RW: Yes. Although all my work is connected, I wanted to specifically reflect on the form of the books and my unfixed experiments, in the durational format of an exhibition. I decided to present groupings of photographs in different iterations over the course of the show. I first selected images from my archive that displayed continuities and connections between the body, time, place, and memory. Identifying alignments enabled me to explore the links and threads that emerged between the images, while reconfiguring the photographs, reflected on the subtleties of these connections.
KR: At what stage did the configuration of images in each iteration become apparent to you?
RW: This varies. Often the images themselves are a result of chance, the photograph taken in Rue Bonaparte is an example of this; a fraction of a second before or after, and the moment would have passed. Some iterations stemmed from pairings that occurred to me while photographing. The moment when I encountered by chance the Janus bust in the National Archaeological Museum in Athens in 2019, I knew I would pair it with the Janus sculpture I had photographed at the Istanbul Archaeological Museum in 2014, to emphasise the similarities between the two. It was the same case when I photographed the woman with the butterfly resting on her back in 2018 at Melbourne Zoo. I knew then if the image turned out, I would eventually pair it with the photograph I took at the Louvre in 2014, of a small sculpted torso that had a hole in its back. The pairing of the clocks in the Zurich shopfront and the votive plaques hanging in the National Archaeological Museum of Athens happened when working on the first book. Together, the works connected my thinking between the innate time we hold in our bodies and the healing and gratitude that the votive plaques signified, as offerings to the gods.
KR: You work consistently with images of historical sites, museums, and collection-based artefacts. What is it about these contexts and materials that appeal to you?
RW: I am drawn to any visual evidence of history. That’s what attracts me to experimenting with light-sensitive paper – as it absorbs and responds to the environment and the way it is handled – it becomes an artefact of experiences. I am always looking for residues of humanity and signs of decay. The visual interruptions, whether they be a smudge, stain, shadow, remnant, or reflection, are the traces of life I find compelling and beautiful.
KR: Central to your practice is the process and materiality of photography. How do you combine this with your ongoing consideration of the relationship between time, memory, and experience?

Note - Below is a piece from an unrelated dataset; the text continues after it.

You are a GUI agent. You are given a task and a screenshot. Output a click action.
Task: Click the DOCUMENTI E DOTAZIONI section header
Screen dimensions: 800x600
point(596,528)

RW: Processing a roll of film is a good example of how the medium generates unexpected results, while exposing any disconnect between experience and recollection. In 2013, I made a series of black and white Mural prints that are enlargements of consecutive frames in a roll of film. I printed the natural sequence of the frames, as a map of the choices I made at the time. These works reinforce the perception of my practice as an accumulation of ideas and experiences, and the photographs I create operate as an anchor point or pathway between the past and the future.
KR: Finally, can you tell us about the origins of σκιά σκιά σκιά, ombra ombra ombra, and shadow shadow shadow?
RW: Repeating the word shadow in Greek, Italian and English is a reference to my cultural heritage, and my previous exhibition Echo, where historic and contemporary forms of photography were connected by the depiction of absence. I was thinking about a shadow’s relationship to early photography and the silhouettes that form on the unfixed paper inside the book, as echoes of images. For me, the title draws a parallel between language and photography and how for both, repetition can shift meaning.
*This conversation took place via email during September and October 2021.
unfixed: σκιά σκιά σκιά ombra ombra ombra shadow shadow shadow (2021) is a self-published artist book, released to coincide with her eponymous solo exhibition at Sutton Gallery, Melbourne. Adapted in this instance as a record of the works in the exhibition, it is simultaneously a catalogue and an active artwork.